◆ Exercise ◆
Could you copy every record below exactly as it stands?

◆ Material supplied ◆

····················

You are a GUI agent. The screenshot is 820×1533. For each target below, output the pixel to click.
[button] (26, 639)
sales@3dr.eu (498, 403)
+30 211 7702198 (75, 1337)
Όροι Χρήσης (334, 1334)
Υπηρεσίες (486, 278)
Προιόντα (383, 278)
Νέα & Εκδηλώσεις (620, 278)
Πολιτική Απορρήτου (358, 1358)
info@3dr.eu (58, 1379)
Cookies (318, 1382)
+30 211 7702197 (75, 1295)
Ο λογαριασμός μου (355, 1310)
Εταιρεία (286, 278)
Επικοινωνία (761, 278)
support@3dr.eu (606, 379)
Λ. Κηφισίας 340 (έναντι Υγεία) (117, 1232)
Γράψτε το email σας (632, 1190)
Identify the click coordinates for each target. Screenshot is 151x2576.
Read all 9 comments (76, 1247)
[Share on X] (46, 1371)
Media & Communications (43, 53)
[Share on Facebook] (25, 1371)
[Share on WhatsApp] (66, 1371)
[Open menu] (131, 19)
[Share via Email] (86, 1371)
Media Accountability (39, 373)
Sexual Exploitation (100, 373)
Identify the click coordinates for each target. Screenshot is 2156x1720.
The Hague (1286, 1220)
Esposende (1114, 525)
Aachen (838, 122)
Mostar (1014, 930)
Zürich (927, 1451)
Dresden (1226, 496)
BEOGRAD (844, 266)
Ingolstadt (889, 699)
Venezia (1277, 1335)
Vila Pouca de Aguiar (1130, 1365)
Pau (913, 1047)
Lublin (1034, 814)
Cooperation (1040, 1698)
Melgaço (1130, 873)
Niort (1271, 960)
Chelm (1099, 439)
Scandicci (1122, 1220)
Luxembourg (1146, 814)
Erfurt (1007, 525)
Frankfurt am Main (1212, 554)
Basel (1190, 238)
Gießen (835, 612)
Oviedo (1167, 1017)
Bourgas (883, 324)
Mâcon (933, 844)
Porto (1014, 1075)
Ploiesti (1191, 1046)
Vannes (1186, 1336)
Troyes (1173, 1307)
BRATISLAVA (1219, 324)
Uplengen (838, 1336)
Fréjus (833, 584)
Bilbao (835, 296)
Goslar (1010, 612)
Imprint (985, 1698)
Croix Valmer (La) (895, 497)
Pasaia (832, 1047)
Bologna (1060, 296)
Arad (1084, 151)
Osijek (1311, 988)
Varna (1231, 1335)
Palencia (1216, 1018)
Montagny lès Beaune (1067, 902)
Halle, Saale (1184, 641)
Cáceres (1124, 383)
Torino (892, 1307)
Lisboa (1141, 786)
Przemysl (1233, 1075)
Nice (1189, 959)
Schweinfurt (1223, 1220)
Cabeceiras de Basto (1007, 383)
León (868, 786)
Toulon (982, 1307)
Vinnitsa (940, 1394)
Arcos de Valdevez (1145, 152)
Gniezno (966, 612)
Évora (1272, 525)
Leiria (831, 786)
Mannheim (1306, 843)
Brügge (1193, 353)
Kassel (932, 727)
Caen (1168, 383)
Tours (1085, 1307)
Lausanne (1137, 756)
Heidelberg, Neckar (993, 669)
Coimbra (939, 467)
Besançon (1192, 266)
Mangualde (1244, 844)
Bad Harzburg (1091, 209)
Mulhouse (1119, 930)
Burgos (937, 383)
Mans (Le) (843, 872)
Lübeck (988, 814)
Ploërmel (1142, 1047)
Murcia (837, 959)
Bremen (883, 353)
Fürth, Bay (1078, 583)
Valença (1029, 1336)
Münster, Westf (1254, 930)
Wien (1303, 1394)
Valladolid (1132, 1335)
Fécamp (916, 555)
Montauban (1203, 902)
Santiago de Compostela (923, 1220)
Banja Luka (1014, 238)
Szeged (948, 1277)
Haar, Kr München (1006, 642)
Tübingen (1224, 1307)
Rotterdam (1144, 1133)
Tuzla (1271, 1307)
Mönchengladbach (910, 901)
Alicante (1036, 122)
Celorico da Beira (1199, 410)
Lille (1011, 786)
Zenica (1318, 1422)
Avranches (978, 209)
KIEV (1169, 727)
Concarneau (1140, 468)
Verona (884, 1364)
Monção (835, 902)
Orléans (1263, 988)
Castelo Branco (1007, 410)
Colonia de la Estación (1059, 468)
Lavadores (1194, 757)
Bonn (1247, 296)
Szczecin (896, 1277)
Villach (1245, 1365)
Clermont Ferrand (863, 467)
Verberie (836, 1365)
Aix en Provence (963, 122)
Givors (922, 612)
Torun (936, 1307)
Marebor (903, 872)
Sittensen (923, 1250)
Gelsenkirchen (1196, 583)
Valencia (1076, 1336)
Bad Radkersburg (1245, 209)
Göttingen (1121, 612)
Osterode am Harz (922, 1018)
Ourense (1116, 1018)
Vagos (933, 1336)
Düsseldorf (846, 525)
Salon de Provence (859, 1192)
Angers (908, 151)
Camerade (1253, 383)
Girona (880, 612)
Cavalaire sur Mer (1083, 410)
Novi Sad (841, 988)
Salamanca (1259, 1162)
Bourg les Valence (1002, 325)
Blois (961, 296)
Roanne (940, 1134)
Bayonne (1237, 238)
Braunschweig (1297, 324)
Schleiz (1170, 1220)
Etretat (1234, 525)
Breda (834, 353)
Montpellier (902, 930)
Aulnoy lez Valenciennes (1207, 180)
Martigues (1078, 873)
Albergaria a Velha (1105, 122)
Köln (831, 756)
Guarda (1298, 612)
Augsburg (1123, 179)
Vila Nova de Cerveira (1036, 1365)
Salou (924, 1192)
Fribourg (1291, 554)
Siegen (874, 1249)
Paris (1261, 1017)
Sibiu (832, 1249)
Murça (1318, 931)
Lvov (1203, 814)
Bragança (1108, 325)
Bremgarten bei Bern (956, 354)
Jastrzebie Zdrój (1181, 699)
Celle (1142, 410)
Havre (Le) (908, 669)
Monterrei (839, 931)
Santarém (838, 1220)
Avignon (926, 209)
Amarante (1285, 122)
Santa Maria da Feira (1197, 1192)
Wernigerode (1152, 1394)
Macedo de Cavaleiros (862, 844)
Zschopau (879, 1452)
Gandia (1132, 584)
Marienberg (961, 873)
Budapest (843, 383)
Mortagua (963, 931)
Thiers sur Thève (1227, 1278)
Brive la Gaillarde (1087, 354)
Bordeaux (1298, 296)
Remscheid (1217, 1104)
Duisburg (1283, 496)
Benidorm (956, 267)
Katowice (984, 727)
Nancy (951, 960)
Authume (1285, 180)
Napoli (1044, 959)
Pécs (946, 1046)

····················

◆ Solution ◆
You are a GUI agent. The screenshot is 820×1533. For each target below, output the pixel to click.
[button] (26, 639)
sales@3dr.eu (498, 403)
+30 211 7702198 (75, 1337)
Όροι Χρήσης (334, 1334)
Υπηρεσίες (486, 278)
Προιόντα (383, 278)
Νέα & Εκδηλώσεις (620, 278)
Πολιτική Απορρήτου (358, 1358)
info@3dr.eu (58, 1379)
Cookies (318, 1382)
+30 211 7702197 (75, 1295)
Ο λογαριασμός μου (355, 1310)
Εταιρεία (286, 278)
Επικοινωνία (761, 278)
support@3dr.eu (606, 379)
Λ. Κηφισίας 340 (έναντι Υγεία) (117, 1232)
Γράψτε το email σας (632, 1190)
Identify the click coordinates for each target. Screenshot is 151x2576.
Read all 9 comments (76, 1247)
[Share on X] (46, 1371)
Media & Communications (43, 53)
[Share on Facebook] (25, 1371)
[Share on WhatsApp] (66, 1371)
[Open menu] (131, 19)
[Share via Email] (86, 1371)
Media Accountability (39, 373)
Sexual Exploitation (100, 373)
Identify the click coordinates for each target. Screenshot is 2156x1720.
The Hague (1286, 1220)
Esposende (1114, 525)
Aachen (838, 122)
Mostar (1014, 930)
Zürich (927, 1451)
Dresden (1226, 496)
BEOGRAD (844, 266)
Ingolstadt (889, 699)
Venezia (1277, 1335)
Vila Pouca de Aguiar (1130, 1365)
Pau (913, 1047)
Lublin (1034, 814)
Cooperation (1040, 1698)
Melgaço (1130, 873)
Niort (1271, 960)
Chelm (1099, 439)
Scandicci (1122, 1220)
Luxembourg (1146, 814)
Erfurt (1007, 525)
Frankfurt am Main (1212, 554)
Basel (1190, 238)
Gießen (835, 612)
Oviedo (1167, 1017)
Bourgas (883, 324)
Mâcon (933, 844)
Porto (1014, 1075)
Ploiesti (1191, 1046)
Vannes (1186, 1336)
Troyes (1173, 1307)
BRATISLAVA (1219, 324)
Uplengen (838, 1336)
Fréjus (833, 584)
Bilbao (835, 296)
Goslar (1010, 612)
Imprint (985, 1698)
Croix Valmer (La) (895, 497)
Pasaia (832, 1047)
Bologna (1060, 296)
Arad (1084, 151)
Osijek (1311, 988)
Varna (1231, 1335)
Palencia (1216, 1018)
Montagny lès Beaune (1067, 902)
Halle, Saale (1184, 641)
Cáceres (1124, 383)
Torino (892, 1307)
Lisboa (1141, 786)
Przemysl (1233, 1075)
Nice (1189, 959)
Schweinfurt (1223, 1220)
Cabeceiras de Basto (1007, 383)
León (868, 786)
Toulon (982, 1307)
Vinnitsa (940, 1394)
Arcos de Valdevez (1145, 152)
Gniezno (966, 612)
Évora (1272, 525)
Leiria (831, 786)
Mannheim (1306, 843)
Brügge (1193, 353)
Kassel (932, 727)
Caen (1168, 383)
Tours (1085, 1307)
Lausanne (1137, 756)
Heidelberg, Neckar (993, 669)
Coimbra (939, 467)
Besançon (1192, 266)
Mangualde (1244, 844)
Bad Harzburg (1091, 209)
Mulhouse (1119, 930)
Burgos (937, 383)
Mans (Le) (843, 872)
Lübeck (988, 814)
Ploërmel (1142, 1047)
Murcia (837, 959)
Bremen (883, 353)
Fürth, Bay (1078, 583)
Valença (1029, 1336)
Münster, Westf (1254, 930)
Wien (1303, 1394)
Valladolid (1132, 1335)
Fécamp (916, 555)
Montauban (1203, 902)
Santiago de Compostela (923, 1220)
Banja Luka (1014, 238)
Szeged (948, 1277)
Haar, Kr München (1006, 642)
Tübingen (1224, 1307)
Rotterdam (1144, 1133)
Tuzla (1271, 1307)
Mönchengladbach (910, 901)
Alicante (1036, 122)
Celorico da Beira (1199, 410)
Lille (1011, 786)
Zenica (1318, 1422)
Avranches (978, 209)
KIEV (1169, 727)
Concarneau (1140, 468)
Verona (884, 1364)
Monção (835, 902)
Orléans (1263, 988)
Castelo Branco (1007, 410)
Colonia de la Estación (1059, 468)
Lavadores (1194, 757)
Bonn (1247, 296)
Szczecin (896, 1277)
Villach (1245, 1365)
Clermont Ferrand (863, 467)
Verberie (836, 1365)
Aix en Provence (963, 122)
Givors (922, 612)
Torun (936, 1307)
Marebor (903, 872)
Sittensen (923, 1250)
Gelsenkirchen (1196, 583)
Valencia (1076, 1336)
Bad Radkersburg (1245, 209)
Göttingen (1121, 612)
Osterode am Harz (922, 1018)
Ourense (1116, 1018)
Vagos (933, 1336)
Düsseldorf (846, 525)
Salon de Provence (859, 1192)
Angers (908, 151)
Camerade (1253, 383)
Girona (880, 612)
Cavalaire sur Mer (1083, 410)
Novi Sad (841, 988)
Salamanca (1259, 1162)
Bourg les Valence (1002, 325)
Blois (961, 296)
Roanne (940, 1134)
Bayonne (1237, 238)
Braunschweig (1297, 324)
Schleiz (1170, 1220)
Etretat (1234, 525)
Breda (834, 353)
Montpellier (902, 930)
Aulnoy lez Valenciennes (1207, 180)
Martigues (1078, 873)
Albergaria a Velha (1105, 122)
Köln (831, 756)
Guarda (1298, 612)
Augsburg (1123, 179)
Vila Nova de Cerveira (1036, 1365)
Salou (924, 1192)
Fribourg (1291, 554)
Siegen (874, 1249)
Paris (1261, 1017)
Sibiu (832, 1249)
Murça (1318, 931)
Lvov (1203, 814)
Bragança (1108, 325)
Bremgarten bei Bern (956, 354)
Jastrzebie Zdrój (1181, 699)
Celle (1142, 410)
Havre (Le) (908, 669)
Monterrei (839, 931)
Santarém (838, 1220)
Avignon (926, 209)
Amarante (1285, 122)
Santa Maria da Feira (1197, 1192)
Wernigerode (1152, 1394)
Macedo de Cavaleiros (862, 844)
Zschopau (879, 1452)
Gandia (1132, 584)
Marienberg (961, 873)
Budapest (843, 383)
Mortagua (963, 931)
Thiers sur Thève (1227, 1278)
Brive la Gaillarde (1087, 354)
Bordeaux (1298, 296)
Remscheid (1217, 1104)
Duisburg (1283, 496)
Benidorm (956, 267)
Katowice (984, 727)
Nancy (951, 960)
Authume (1285, 180)
Napoli (1044, 959)
Pécs (946, 1046)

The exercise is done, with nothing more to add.